··· Dataset excerpts ···
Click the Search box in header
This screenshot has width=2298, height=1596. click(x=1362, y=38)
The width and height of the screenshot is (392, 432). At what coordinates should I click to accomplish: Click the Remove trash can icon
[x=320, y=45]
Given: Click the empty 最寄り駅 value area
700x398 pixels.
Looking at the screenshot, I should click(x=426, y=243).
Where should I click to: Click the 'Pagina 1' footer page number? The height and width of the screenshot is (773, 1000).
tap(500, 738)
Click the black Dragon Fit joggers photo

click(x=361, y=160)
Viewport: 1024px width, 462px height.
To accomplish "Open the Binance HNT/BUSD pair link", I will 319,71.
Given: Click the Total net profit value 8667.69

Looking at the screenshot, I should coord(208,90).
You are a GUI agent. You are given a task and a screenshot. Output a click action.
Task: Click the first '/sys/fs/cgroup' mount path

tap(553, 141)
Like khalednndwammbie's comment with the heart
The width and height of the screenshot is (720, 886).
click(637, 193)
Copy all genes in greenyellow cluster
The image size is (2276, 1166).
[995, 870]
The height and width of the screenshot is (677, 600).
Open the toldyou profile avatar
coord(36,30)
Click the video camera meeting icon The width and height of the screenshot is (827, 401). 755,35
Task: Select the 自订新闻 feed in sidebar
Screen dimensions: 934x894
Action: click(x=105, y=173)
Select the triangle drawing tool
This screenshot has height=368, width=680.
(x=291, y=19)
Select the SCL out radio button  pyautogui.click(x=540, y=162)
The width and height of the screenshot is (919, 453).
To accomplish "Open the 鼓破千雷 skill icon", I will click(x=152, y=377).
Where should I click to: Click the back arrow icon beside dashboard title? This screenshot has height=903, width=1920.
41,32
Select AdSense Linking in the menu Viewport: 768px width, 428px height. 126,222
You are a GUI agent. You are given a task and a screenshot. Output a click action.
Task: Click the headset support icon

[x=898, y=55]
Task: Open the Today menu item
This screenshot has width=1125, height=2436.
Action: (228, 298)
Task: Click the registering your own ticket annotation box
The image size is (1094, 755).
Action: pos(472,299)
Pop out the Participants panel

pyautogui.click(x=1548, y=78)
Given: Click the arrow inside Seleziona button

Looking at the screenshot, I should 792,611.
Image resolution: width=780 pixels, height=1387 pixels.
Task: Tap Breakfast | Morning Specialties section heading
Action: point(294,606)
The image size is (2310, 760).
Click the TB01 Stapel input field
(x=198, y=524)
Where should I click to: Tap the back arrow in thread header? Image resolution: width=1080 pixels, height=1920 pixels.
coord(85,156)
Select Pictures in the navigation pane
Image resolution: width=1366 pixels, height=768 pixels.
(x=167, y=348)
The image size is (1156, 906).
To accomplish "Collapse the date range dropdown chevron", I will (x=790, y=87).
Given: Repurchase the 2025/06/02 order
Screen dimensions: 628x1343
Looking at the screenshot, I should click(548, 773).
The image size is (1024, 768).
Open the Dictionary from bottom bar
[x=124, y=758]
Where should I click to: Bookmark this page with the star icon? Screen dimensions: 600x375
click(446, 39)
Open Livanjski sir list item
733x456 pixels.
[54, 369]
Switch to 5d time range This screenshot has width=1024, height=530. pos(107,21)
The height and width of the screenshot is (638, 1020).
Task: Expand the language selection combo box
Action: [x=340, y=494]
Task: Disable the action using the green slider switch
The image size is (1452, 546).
···
Copy the line containing "The image size is (1094, 755)." and every line after it, through the last line of the records. Include nothing else.

The image size is (1094, 755).
Action: pos(472,299)
Pop out the Participants panel

pyautogui.click(x=1548, y=78)
Given: Click the arrow inside Seleziona button

Looking at the screenshot, I should 792,611.
Image resolution: width=780 pixels, height=1387 pixels.
Task: Tap Breakfast | Morning Specialties section heading
Action: point(294,606)
The image size is (2310, 760).
Click the TB01 Stapel input field
(x=198, y=524)
Where should I click to: Tap the back arrow in thread header? Image resolution: width=1080 pixels, height=1920 pixels.
coord(85,156)
Select Pictures in the navigation pane
Image resolution: width=1366 pixels, height=768 pixels.
(x=167, y=348)
The image size is (1156, 906).
To accomplish "Collapse the date range dropdown chevron", I will (x=790, y=87).
Given: Repurchase the 2025/06/02 order
Screen dimensions: 628x1343
Looking at the screenshot, I should click(548, 773).
The image size is (1024, 768).
Open the Dictionary from bottom bar
[x=124, y=758]
Where should I click to: Bookmark this page with the star icon? Screen dimensions: 600x375
click(446, 39)
Open Livanjski sir list item
733x456 pixels.
[54, 369]
Switch to 5d time range This screenshot has width=1024, height=530. pos(107,21)
The height and width of the screenshot is (638, 1020).
Task: Expand the language selection combo box
Action: [x=340, y=494]
Task: Disable the action using the green slider switch
The image size is (1452, 546).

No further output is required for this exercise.